Consequently, since no value will be put on the table by the shareholders and the governor for a court to approve; it leaves the option of the courts making a decision on the valuation as the only possibility. In this case, we may end up with a test case of how the compensation clause should be applied long before we finalise the land expropriation conversation. In an ideal world, such a legal case would articulate the legally-acceptable basis on which zero compensation is warranted, even if the Reserve Bank shareholders are still awarded some compensation.

This will provide a legal precedent that will go some way to providing some clarity for the land question. Such clarity is what some academics and researchers – myself included, have identified as the missing piece of the puzzle. This is the one way that the Malema proposition – expropriating the shares with no compensation – can currently be pursued.
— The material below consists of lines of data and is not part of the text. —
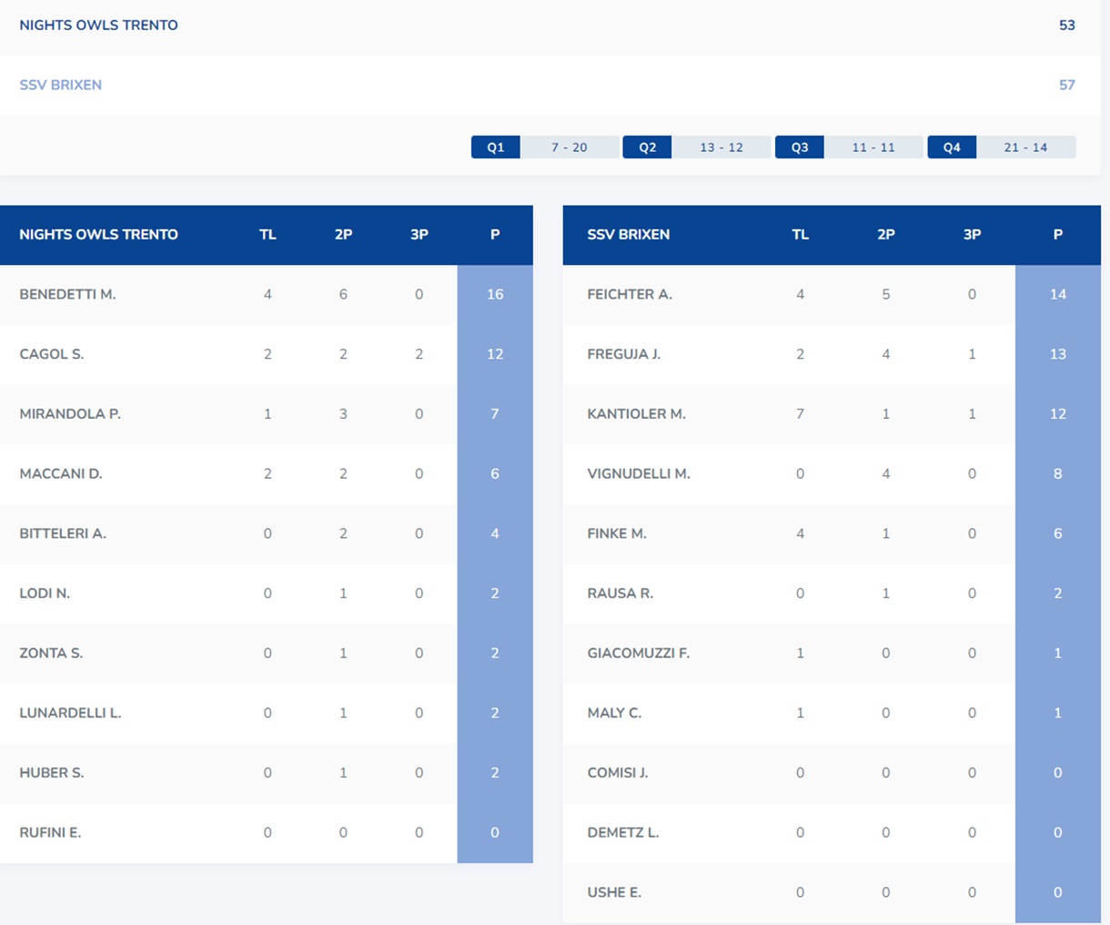Open the SSV Brixen team link at top
1110x925 pixels.
pyautogui.click(x=60, y=85)
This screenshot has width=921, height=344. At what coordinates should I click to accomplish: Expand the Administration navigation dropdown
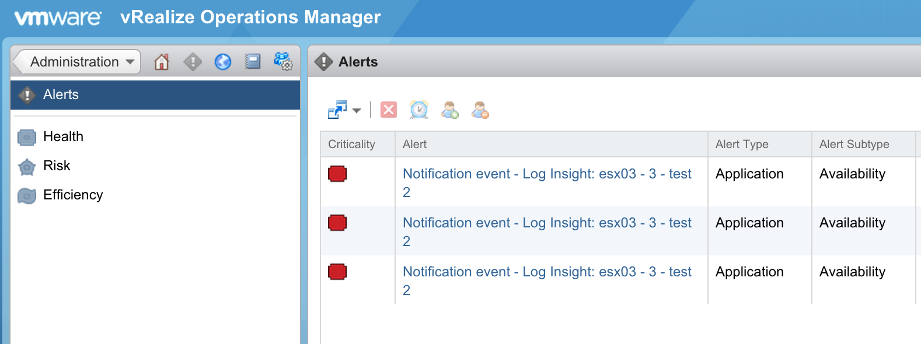(130, 62)
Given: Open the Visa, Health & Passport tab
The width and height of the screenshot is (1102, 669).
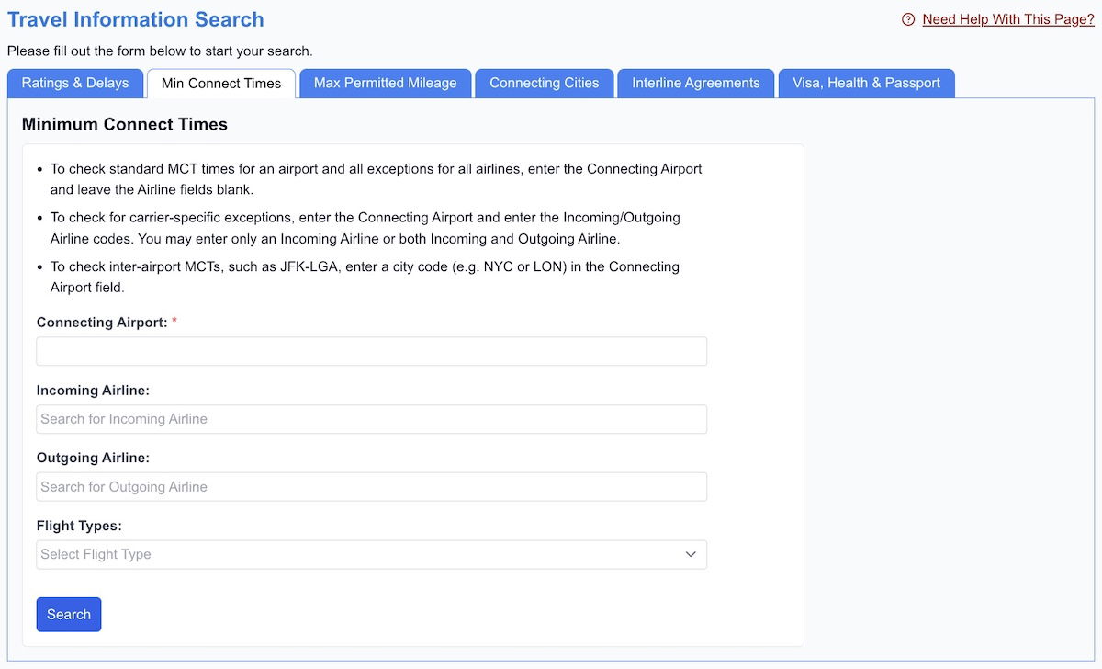Looking at the screenshot, I should point(866,83).
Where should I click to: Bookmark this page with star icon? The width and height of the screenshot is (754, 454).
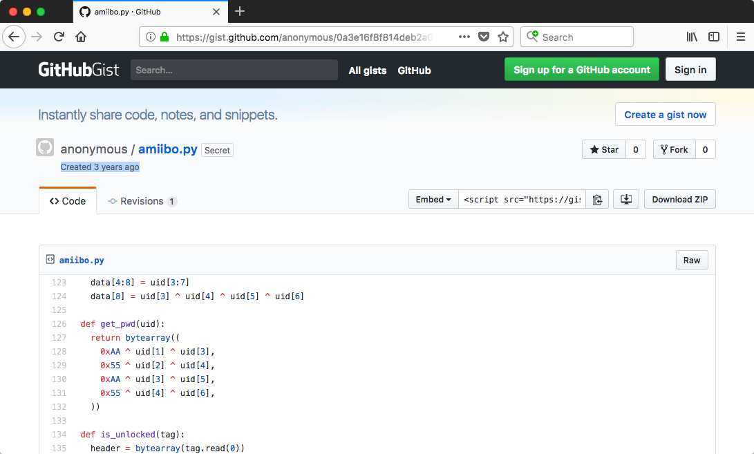click(x=503, y=37)
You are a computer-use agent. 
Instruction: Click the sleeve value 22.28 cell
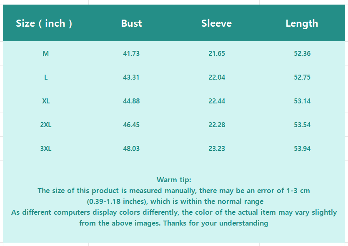[x=217, y=125]
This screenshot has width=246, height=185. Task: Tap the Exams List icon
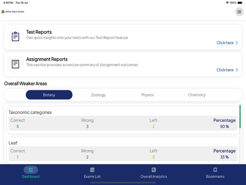pos(92,170)
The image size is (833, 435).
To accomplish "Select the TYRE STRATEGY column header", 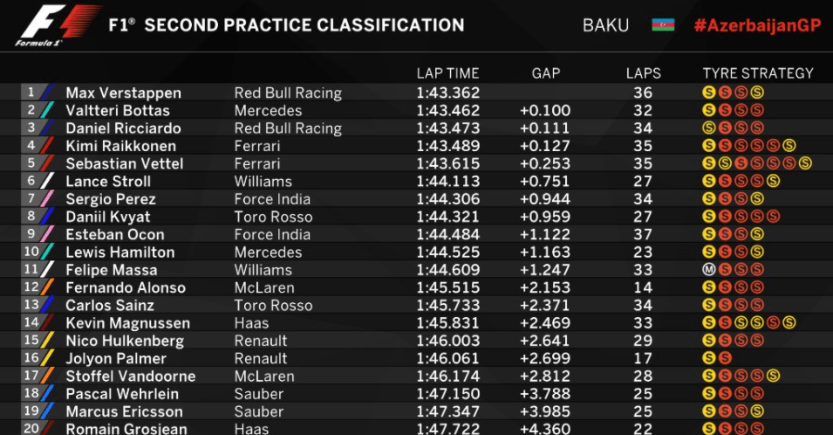I will click(758, 73).
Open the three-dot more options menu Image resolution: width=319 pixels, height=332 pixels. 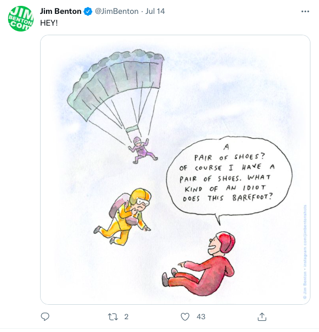pyautogui.click(x=305, y=11)
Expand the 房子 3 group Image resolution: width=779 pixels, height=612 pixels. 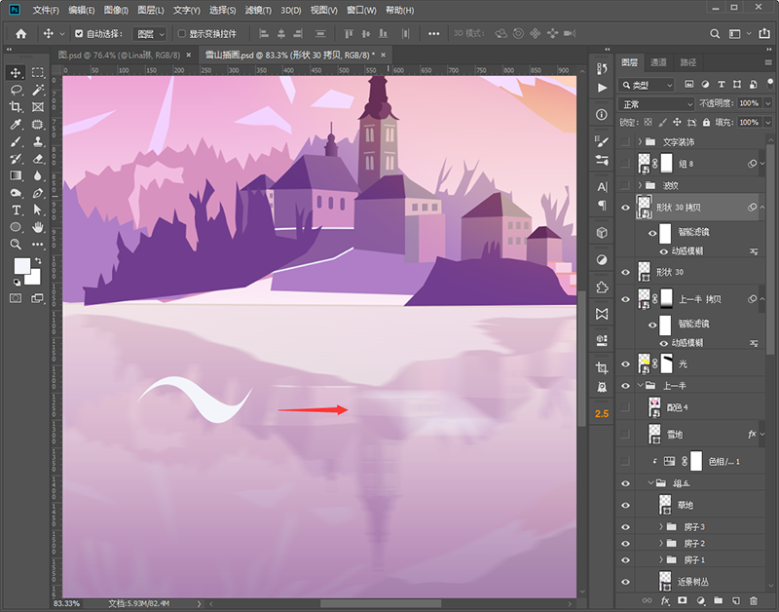pos(661,527)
In the alternative where the politicians decide that the shareholders are due some compensation, the question of what amounts to just and equitable compensation will still be disputed by the shareholders and the court process is equally inevitable. The reality, of course, is that the Malema amendment would be significantly bolstered if it were accompanied by a proposal to amend section 25(2) so that it says ‘AND MAY BE subject to compensation’ rather than ‘AND subject to compensation’. Amending section 25 to put the speculative rather than the definitive term will make it clear that compensation is not guaranteed but will depend on particular circumstances.
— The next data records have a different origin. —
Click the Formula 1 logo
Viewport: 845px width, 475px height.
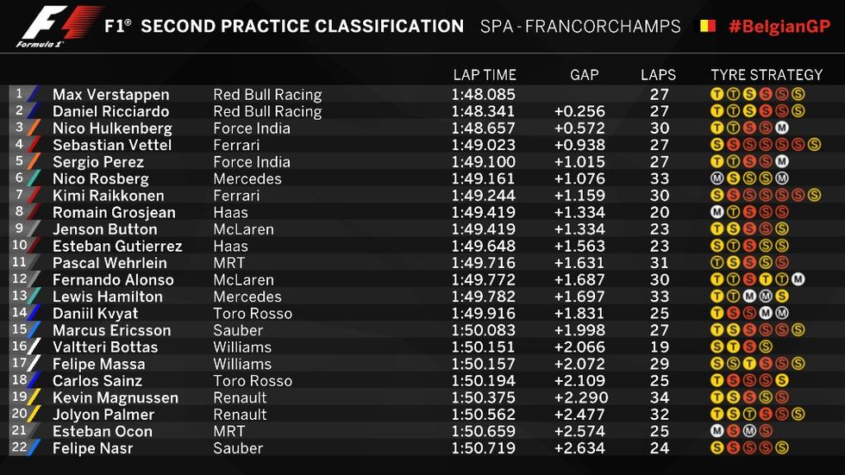pyautogui.click(x=59, y=27)
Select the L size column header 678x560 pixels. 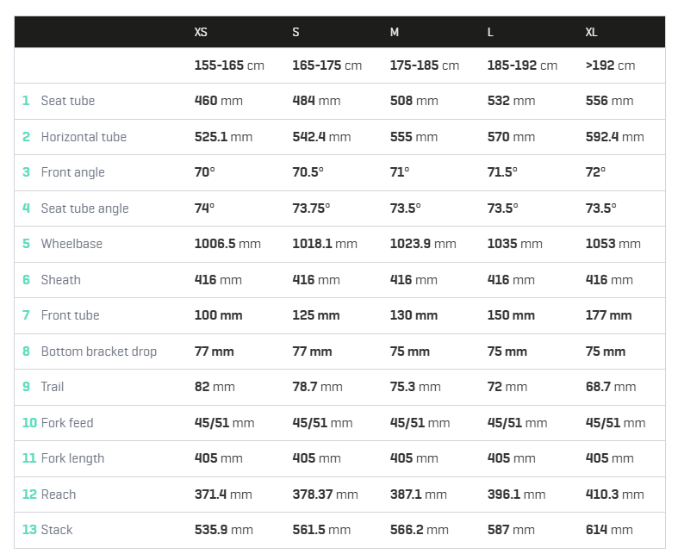(x=490, y=32)

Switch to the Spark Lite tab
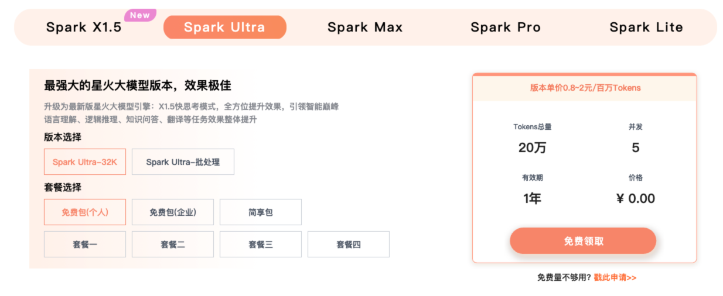tap(646, 27)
The key point to remember is that section 25 is not actually a land clause but a property clause with land being viewed as a form of property. On that note it would be ill-advised to structure the entire section based on a land question as other forms of property clearly do not share the same issues of contention as land in South Africa. I am not particularly sure how this was missed by the EFF as it would have given them a dual arsenal on the section 25 amendment conversation – using the land issue and the bank issue to bolster their case of Constitutional amendments.

READ: Subsistence farming: Start with a vegetable garden before asking for land

The governor of the bank – Lesetja Kganyago – has repeatedly stated that not only is the transfer of shares an exercise in cosmetics, but also the fact that the shareholders feel legitimately entitled to some compensation. The sad reality, however, is that this conversation has long left the warehouse of intellectual rationalisation and become as political a process as the land debate. In other words, the Bank Amendment Bill will indeed come to pass. What becomes important for the governor from now on, is to enter into a reluctant embrace of the process and seek it to influence its direction instead. To this end, an approach similar to Ernst Roets would be catastrophic for Kganyago as we all know that once the EFF position and the Nasrec resolutions converged, nationalisation of the Reserve Bank became inevitable.

Given the polarised nature of our politics, any hostility towards the governor and the bank will simply mean that after nationalisation, the very mandate of the bank will be under siege. And with an election looming – Kganyago and the rest of us must stop pretending that we can still rationalise and intellectualise our way through a conversation that has long escaped the confines of reason.